Items from a data source
[Start of section]

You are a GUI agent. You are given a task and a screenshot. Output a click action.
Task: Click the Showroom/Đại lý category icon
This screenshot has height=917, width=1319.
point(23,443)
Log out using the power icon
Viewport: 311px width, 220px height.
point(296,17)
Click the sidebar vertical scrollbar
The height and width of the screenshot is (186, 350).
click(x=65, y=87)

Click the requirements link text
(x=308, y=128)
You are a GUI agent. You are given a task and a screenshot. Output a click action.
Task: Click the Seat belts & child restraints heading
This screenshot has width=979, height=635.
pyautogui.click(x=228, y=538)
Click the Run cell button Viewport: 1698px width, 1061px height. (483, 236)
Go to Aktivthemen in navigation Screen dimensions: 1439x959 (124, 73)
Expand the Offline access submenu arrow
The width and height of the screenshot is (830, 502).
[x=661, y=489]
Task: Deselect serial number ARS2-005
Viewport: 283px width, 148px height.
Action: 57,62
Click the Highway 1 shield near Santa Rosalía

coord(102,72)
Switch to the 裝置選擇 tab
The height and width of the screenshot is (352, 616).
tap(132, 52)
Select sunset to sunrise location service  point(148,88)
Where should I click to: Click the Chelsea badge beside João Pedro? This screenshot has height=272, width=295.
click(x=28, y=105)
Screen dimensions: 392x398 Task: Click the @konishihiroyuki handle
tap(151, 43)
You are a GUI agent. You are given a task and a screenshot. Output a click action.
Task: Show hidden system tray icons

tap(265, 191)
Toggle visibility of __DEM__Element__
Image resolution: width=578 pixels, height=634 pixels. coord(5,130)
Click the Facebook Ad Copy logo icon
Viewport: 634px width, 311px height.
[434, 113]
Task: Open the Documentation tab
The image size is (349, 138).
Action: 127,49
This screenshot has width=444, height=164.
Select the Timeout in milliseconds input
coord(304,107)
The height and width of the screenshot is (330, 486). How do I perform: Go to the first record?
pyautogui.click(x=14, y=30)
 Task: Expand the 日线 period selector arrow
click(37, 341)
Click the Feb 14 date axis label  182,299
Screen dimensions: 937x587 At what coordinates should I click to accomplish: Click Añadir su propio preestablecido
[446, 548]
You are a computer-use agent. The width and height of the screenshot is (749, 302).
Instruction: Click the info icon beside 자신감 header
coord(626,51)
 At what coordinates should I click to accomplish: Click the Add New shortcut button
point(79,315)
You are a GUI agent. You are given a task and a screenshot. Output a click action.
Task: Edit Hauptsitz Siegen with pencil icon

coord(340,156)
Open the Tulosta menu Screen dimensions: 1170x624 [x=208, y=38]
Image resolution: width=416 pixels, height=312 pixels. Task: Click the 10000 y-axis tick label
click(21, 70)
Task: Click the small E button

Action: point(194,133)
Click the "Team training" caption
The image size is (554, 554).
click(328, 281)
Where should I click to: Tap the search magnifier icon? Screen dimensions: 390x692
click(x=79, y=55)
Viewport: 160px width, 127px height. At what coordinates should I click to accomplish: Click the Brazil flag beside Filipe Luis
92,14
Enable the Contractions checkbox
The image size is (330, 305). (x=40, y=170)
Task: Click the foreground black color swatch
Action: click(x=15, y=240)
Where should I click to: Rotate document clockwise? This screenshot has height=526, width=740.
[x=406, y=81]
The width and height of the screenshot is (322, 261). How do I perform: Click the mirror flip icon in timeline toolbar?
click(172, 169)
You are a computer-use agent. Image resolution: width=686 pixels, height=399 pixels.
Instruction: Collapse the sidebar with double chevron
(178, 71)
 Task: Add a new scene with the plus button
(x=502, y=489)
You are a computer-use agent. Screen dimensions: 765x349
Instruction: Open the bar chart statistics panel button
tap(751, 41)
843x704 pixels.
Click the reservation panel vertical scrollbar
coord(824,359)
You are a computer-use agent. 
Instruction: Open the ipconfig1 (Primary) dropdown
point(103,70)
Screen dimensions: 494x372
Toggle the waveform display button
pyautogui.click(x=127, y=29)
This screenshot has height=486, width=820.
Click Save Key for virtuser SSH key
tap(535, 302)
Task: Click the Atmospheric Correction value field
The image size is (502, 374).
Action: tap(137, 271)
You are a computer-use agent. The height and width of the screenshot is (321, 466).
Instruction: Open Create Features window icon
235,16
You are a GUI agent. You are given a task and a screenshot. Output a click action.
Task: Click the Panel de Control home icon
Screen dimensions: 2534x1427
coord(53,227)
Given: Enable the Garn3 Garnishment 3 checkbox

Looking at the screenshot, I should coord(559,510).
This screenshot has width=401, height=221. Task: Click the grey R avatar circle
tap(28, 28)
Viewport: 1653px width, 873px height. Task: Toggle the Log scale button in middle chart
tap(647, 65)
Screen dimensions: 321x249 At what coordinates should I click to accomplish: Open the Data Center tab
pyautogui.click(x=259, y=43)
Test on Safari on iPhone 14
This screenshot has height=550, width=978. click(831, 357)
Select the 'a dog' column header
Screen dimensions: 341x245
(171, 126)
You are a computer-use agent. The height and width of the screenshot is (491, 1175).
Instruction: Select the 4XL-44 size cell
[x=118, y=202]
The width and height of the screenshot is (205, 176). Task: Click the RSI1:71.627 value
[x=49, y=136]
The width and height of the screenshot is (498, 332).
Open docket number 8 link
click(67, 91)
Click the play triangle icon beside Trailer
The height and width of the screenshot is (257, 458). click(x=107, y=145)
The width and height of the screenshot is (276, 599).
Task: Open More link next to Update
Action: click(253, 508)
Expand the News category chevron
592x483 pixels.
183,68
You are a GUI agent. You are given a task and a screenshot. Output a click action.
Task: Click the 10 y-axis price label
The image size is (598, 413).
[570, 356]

[End of section]

## EXERCISE GOAL
Copy the entries above exactly. Miss none of them.

## RESPONSE TO THIS EXERCISE
You are a GUI agent. You are given a task and a screenshot. Output a click action.
Task: Click the Showroom/Đại lý category icon
This screenshot has height=917, width=1319.
point(23,443)
Log out using the power icon
Viewport: 311px width, 220px height.
point(296,17)
Click the sidebar vertical scrollbar
The height and width of the screenshot is (186, 350).
click(x=65, y=87)

Click the requirements link text
(x=308, y=128)
You are a GUI agent. You are given a task and a screenshot. Output a click action.
Task: Click the Seat belts & child restraints heading
This screenshot has width=979, height=635.
pyautogui.click(x=228, y=538)
Click the Run cell button Viewport: 1698px width, 1061px height. (483, 236)
Go to Aktivthemen in navigation Screen dimensions: 1439x959 (124, 73)
Expand the Offline access submenu arrow
The width and height of the screenshot is (830, 502).
[x=661, y=489]
Task: Deselect serial number ARS2-005
Viewport: 283px width, 148px height.
Action: 57,62
Click the Highway 1 shield near Santa Rosalía

coord(102,72)
Switch to the 裝置選擇 tab
The height and width of the screenshot is (352, 616).
tap(132, 52)
Select sunset to sunrise location service  point(148,88)
Where should I click to: Click the Chelsea badge beside João Pedro? This screenshot has height=272, width=295.
click(x=28, y=105)
Screen dimensions: 392x398 Task: Click the @konishihiroyuki handle
tap(151, 43)
You are a GUI agent. You are given a task and a screenshot. Output a click action.
Task: Show hidden system tray icons

tap(265, 191)
Toggle visibility of __DEM__Element__
Image resolution: width=578 pixels, height=634 pixels. coord(5,130)
Click the Facebook Ad Copy logo icon
Viewport: 634px width, 311px height.
[434, 113]
Task: Open the Documentation tab
The image size is (349, 138).
Action: 127,49
This screenshot has width=444, height=164.
Select the Timeout in milliseconds input
coord(304,107)
The height and width of the screenshot is (330, 486). How do I perform: Go to the first record?
pyautogui.click(x=14, y=30)
 Task: Expand the 日线 period selector arrow
click(37, 341)
Click the Feb 14 date axis label  182,299
Screen dimensions: 937x587 At what coordinates should I click to accomplish: Click Añadir su propio preestablecido
[446, 548]
You are a computer-use agent. The width and height of the screenshot is (749, 302).
Instruction: Click the info icon beside 자신감 header
coord(626,51)
 At what coordinates should I click to accomplish: Click the Add New shortcut button
point(79,315)
You are a GUI agent. You are given a task and a screenshot. Output a click action.
Task: Edit Hauptsitz Siegen with pencil icon

coord(340,156)
Open the Tulosta menu Screen dimensions: 1170x624 [x=208, y=38]
Image resolution: width=416 pixels, height=312 pixels. Task: Click the 10000 y-axis tick label
click(21, 70)
Task: Click the small E button

Action: point(194,133)
Click the "Team training" caption
The image size is (554, 554).
click(328, 281)
Where should I click to: Tap the search magnifier icon? Screen dimensions: 390x692
click(x=79, y=55)
Viewport: 160px width, 127px height. At what coordinates should I click to accomplish: Click the Brazil flag beside Filipe Luis
92,14
Enable the Contractions checkbox
The image size is (330, 305). (x=40, y=170)
Task: Click the foreground black color swatch
Action: click(x=15, y=240)
Where should I click to: Rotate document clockwise? This screenshot has height=526, width=740.
[x=406, y=81]
The width and height of the screenshot is (322, 261). How do I perform: Click the mirror flip icon in timeline toolbar?
click(172, 169)
You are a computer-use agent. Image resolution: width=686 pixels, height=399 pixels.
Instruction: Collapse the sidebar with double chevron
(178, 71)
 Task: Add a new scene with the plus button
(x=502, y=489)
You are a computer-use agent. Screen dimensions: 765x349
Instruction: Open the bar chart statistics panel button
tap(751, 41)
843x704 pixels.
Click the reservation panel vertical scrollbar
coord(824,359)
You are a computer-use agent. 
Instruction: Open the ipconfig1 (Primary) dropdown
point(103,70)
Screen dimensions: 494x372
Toggle the waveform display button
pyautogui.click(x=127, y=29)
This screenshot has height=486, width=820.
Click Save Key for virtuser SSH key
tap(535, 302)
Task: Click the Atmospheric Correction value field
The image size is (502, 374).
Action: tap(137, 271)
You are a computer-use agent. The height and width of the screenshot is (321, 466).
Instruction: Open Create Features window icon
235,16
You are a GUI agent. You are given a task and a screenshot. Output a click action.
Task: Click the Panel de Control home icon
Screen dimensions: 2534x1427
coord(53,227)
Given: Enable the Garn3 Garnishment 3 checkbox

Looking at the screenshot, I should coord(559,510).
This screenshot has width=401, height=221. Task: Click the grey R avatar circle
tap(28, 28)
Viewport: 1653px width, 873px height. Task: Toggle the Log scale button in middle chart
tap(647, 65)
Screen dimensions: 321x249 At what coordinates should I click to accomplish: Open the Data Center tab
pyautogui.click(x=259, y=43)
Test on Safari on iPhone 14
This screenshot has height=550, width=978. click(831, 357)
Select the 'a dog' column header
Screen dimensions: 341x245
(171, 126)
You are a computer-use agent. The height and width of the screenshot is (491, 1175).
Instruction: Select the 4XL-44 size cell
[x=118, y=202]
The width and height of the screenshot is (205, 176). Task: Click the RSI1:71.627 value
[x=49, y=136]
The width and height of the screenshot is (498, 332).
Open docket number 8 link
click(67, 91)
Click the play triangle icon beside Trailer
The height and width of the screenshot is (257, 458). click(x=107, y=145)
The width and height of the screenshot is (276, 599).
Task: Open More link next to Update
Action: click(253, 508)
Expand the News category chevron
592x483 pixels.
183,68
You are a GUI agent. You are given a task and a screenshot. Output a click action.
Task: Click the 10 y-axis price label
The image size is (598, 413).
[570, 356]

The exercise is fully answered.